About Natalie Sambhi

Natalie Sambhi is co-editor of Security Scholar. She is currently a Research Fellow at the Perth USAsia Centre, a think tank based at the University of Western Australia. She was formerly an Analyst at the Australian Strategic Policy Institute, Managing Editor of The Strategist. She is a Hedley Bull Scholar and graduate of the Australian National University.

4 thoughts on “In defence of civilian strategists

  1. If I can fumble around trying to clarify my own thoughts…

    Aren’t soldiers basically heavies, enforcers, hitmen, buttonmen, what-you-will, whose job it is to kill people and destroy things at their political leaders’ command?

    Or am I getting strategy confused with grand strategy?

  2. I’m American, so I can’t speak to the specifically Australian elements of this conversation, such as the issues surrounding Australian strategic or military education, but the debate gets at more broadly applicable issues. I was happy to read this response, because while I understand Mr. Shanahan’s frustrations, I think his piece represented a fundamental misunderstanding of civilian and military roles and responsibilities, and this response makes a crucial point about the relationship – and the order of precedence – amongst strategy, operations, and tactics. I think it can be beneficial for strategists to have a clue about operations and tactics, but the harsh truth for those who have to do the day-to-day dirty work of fighting wars is that they don’t have to. That’s not the way the modern civil-military system is set up. The onus is not on the people setting strategy to deal with the details of how it is to be carried out; it is on the military to figure out the best way to carry out the strategy they are given.

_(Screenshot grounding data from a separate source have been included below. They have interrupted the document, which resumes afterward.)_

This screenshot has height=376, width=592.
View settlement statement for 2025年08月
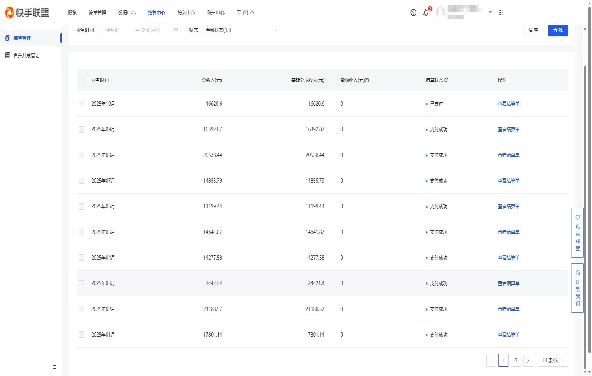pyautogui.click(x=508, y=155)
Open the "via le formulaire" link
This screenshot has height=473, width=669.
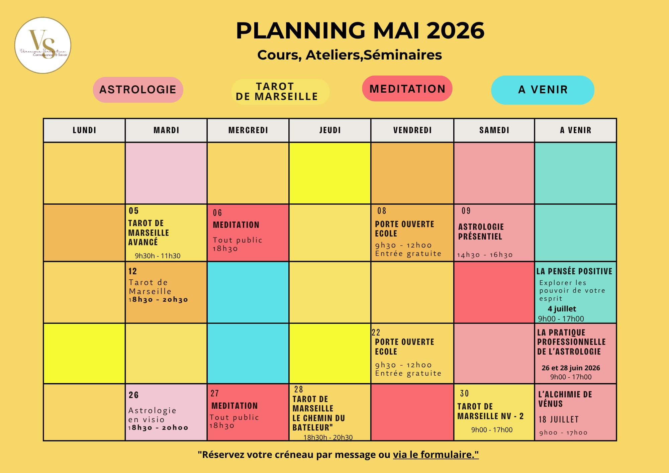click(x=436, y=455)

    Policy is the domain of civilian leaders. They make the policy decisions, which determine the overall course, the goal or purpose of actions. Operations and tactics are the domain of the military, generally with the former being determined by higher ranking officers and the latter by lower ranking officers. Strategy is that prickly area where the two meet. Military leaders do their best to advise civilians, to assist in the devising of strategy, providing input re: operations and tactics, telling them what is possible, even offering advice as to what course to them might seem best suited to achieving the policy goals determined by the civilian leaders, but the strategy is ultimately decided by the civilians. The military’s job then is to work out the operations and tactics that best allow them to carry out that strategy.

    Remember: this is not an equal relationship. In a democracy, the military must be subservient to the civilian government, and in fighting a war, the roles reflect this. Tactical-level commanders are asked to have some strategic understanding because their job requires them to contribute to carrying out strategy. It simply doesn’t work the other way. A strategist’s job does not include tactical planning. I know that I would strive to understand a war at every level if I were tasked with setting its strategy, but simply put, it’s great, but not required for a functional system, for decision-makers to have an understanding of all levels. The chief burden for that kind of comprehensive understanding is where Clausewitz put it: on the military leader(s), those who sit at the nexus of the civil-military relationship. They are the ones who must advise the civilian leaders and work to make sure they take operational and tactical considerations into effect, and who must oversee the translation of policy and then strategy into operations and tactics. (A couple of essays in Nielsen and Snider’s American Civil-Military Relations: The Soldier and the State in a New Era, including the editors’ own conclusion to the collection, express the importance and the messiness of this nexus very nicely).

    Mind you, in real life, it really seems like the whole strategy step is skipped half the time anyway, making this sadly moot, but the point is that even an ideally functioning system does not require policy-makers or strategists to understand operations and tactics.